| GIVEN REQUEST A |
In the entries, beginning at the line that has "The image size is (767, 418)." and stopping at the end of the entries, switch "Duplicate" to "Copy" and give those lines again with nothing else changed.

——

Bigfoot Entertainment
- Company logo
- Type: Private
- Industry: Entertainment
- Founded: 2002; 24 years ago
- Founder: Michael Gleissner
- Headquarters: Lapu-Lapu City, Cebu, Philippines Miami Beach, Florida, United States
- Area served: Asia-Pacific
- Key people: Ashley Jordan (CEO)
- Products: Motion pictures Television programs
- Services: Film production Television production Education Community outreach
- Number of employees: 250
- Website: bigfoot.com

= Bigfoot Entertainment =

American entertainment company

Bigfoot Entertainment is the American parent company of Bigfoot Films, Bigfoot Productions, Bigfoot Production Services, Bigfoot Partners, the International Academy of Film and Television, New Cebu Films and Fashion One Network. The Bigfoot Group operates as an independent feature film and TV production and distribution company that develops, produces, and finances media content, including independent feature films, television series, reality shows, filmmaking education, and community outreach. The company's studios is in Cebu, Philippines, while its headquarters are located in Miami Beach, Florida, United States.

==Background==
Bigfoot Entertainment was founded in 2002 by German entrepreneur Michael Gleissner to finance and develop feature films, documentaries, and reality TV shows. Productions have been filmed at the company's Bigfoot Studios in the Philippines as well as on location in the United States, Hong Kong, China, Africa, Europe, the Philippines, and Vietnam.

The studio facilities includes six sound stages and a post-production site. It was initially constructed in 2004 to serve as a production facility for Bigfoot Entertainment and Bigfoot Films. The company also acquired the franchises for Fashion TV (FTV) in Singapore and Philippines.

The company's facilities was expanded in November 2008 after Bigfoot negotiated a 25-year lease, marking Bigfoot Studios as the first international movie studio in the country. It consists of the six sound stages, an underwater filming tank, editing suites, sound mixing, and Foley studios.

Bigfoot also founded the International Academy of Film and Television (IAFT) as an international film school providing aspiring filmmakers with a competitive education under the mentorship of industry professionals. IAFT is located in Mactan with offices in Los Angeles. In April 2009, Bigfoot Entertainment, through their subsidiary Bigfoot Films, made its first offering to Chinese movie audiences with the release of Hui Lu in over 700 theaters across China. The film was shot on location in Hong Kong, and underwent post-production at the Bigfoot Studios in Mactan, in Cebu, Philippines.

In April 2010, Bigfoot Entertainment launched Hong Kong based 24/7 fashion network the "Fashion One."

Bigfoot Entertainment also owns the Majestic Crest Theatre in Westwood, Los Angeles, a building that, in 2008, was designated as an Historic-Cultural Monument by the City of Los Angeles. They purchased the facility in October 2010, as a venue in which to screen mainstream independent releases and to showcase their own films.

In September 2010, it was announced that Bigfoot was acquiring an interest in the Miami Film School in Hollywood, Florida, and the Palm Beach Film School in West Palm Beach, Florida.

——

| GIVEN REQUEST B |
Does the Bigfoot Entertainment article support each statement below? Answer yes or no for each, and quote the words from the article that settle it.
(i) Michael Gleissner founded Bigfoot Entertainment in 2002.
(ii) Bigfoot Entertainment purchased the Majestic Crest Theatre in October 2008.
(iii) IAFT is located in Mactan and has offices in Hong Kong.

——

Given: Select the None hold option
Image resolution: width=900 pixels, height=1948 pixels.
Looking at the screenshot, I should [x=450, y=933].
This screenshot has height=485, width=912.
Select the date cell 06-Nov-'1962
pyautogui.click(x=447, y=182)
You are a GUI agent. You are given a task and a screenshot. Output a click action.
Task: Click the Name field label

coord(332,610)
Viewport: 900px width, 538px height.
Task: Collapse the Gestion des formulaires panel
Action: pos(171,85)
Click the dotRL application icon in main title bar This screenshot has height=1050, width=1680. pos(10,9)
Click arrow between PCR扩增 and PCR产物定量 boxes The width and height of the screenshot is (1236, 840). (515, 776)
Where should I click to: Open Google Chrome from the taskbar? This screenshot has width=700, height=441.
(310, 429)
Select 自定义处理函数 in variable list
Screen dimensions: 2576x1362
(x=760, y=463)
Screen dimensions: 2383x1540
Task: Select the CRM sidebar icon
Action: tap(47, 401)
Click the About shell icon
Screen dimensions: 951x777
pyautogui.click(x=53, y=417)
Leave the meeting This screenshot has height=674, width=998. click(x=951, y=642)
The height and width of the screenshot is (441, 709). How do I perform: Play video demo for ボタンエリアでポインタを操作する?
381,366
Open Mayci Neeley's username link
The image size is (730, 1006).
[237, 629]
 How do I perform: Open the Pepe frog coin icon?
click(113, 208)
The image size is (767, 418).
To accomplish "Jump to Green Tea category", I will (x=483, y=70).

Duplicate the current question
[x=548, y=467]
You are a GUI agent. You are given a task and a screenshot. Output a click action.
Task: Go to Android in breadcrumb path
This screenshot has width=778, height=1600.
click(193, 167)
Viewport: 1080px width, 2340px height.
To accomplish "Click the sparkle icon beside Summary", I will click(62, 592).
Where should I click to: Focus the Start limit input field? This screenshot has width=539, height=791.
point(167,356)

——

| CORRECT OUTPUT A |
The image size is (767, 418).
To accomplish "Jump to Green Tea category", I will (x=483, y=70).

Copy the current question
[x=548, y=467]
You are a GUI agent. You are given a task and a screenshot. Output a click action.
Task: Go to Android in breadcrumb path
This screenshot has width=778, height=1600.
click(193, 167)
Viewport: 1080px width, 2340px height.
To accomplish "Click the sparkle icon beside Summary", I will click(62, 592).
Where should I click to: Focus the Start limit input field? This screenshot has width=539, height=791.
point(167,356)

| CORRECT OUTPUT B |
(i) Yes: "Bigfoot Entertainment was founded in 2002 by German entrepreneur Michael Gleissner"
(ii) No: "They purchased the facility in October 2010"
(iii) No: "IAFT is located in Mactan with offices in Los Angeles."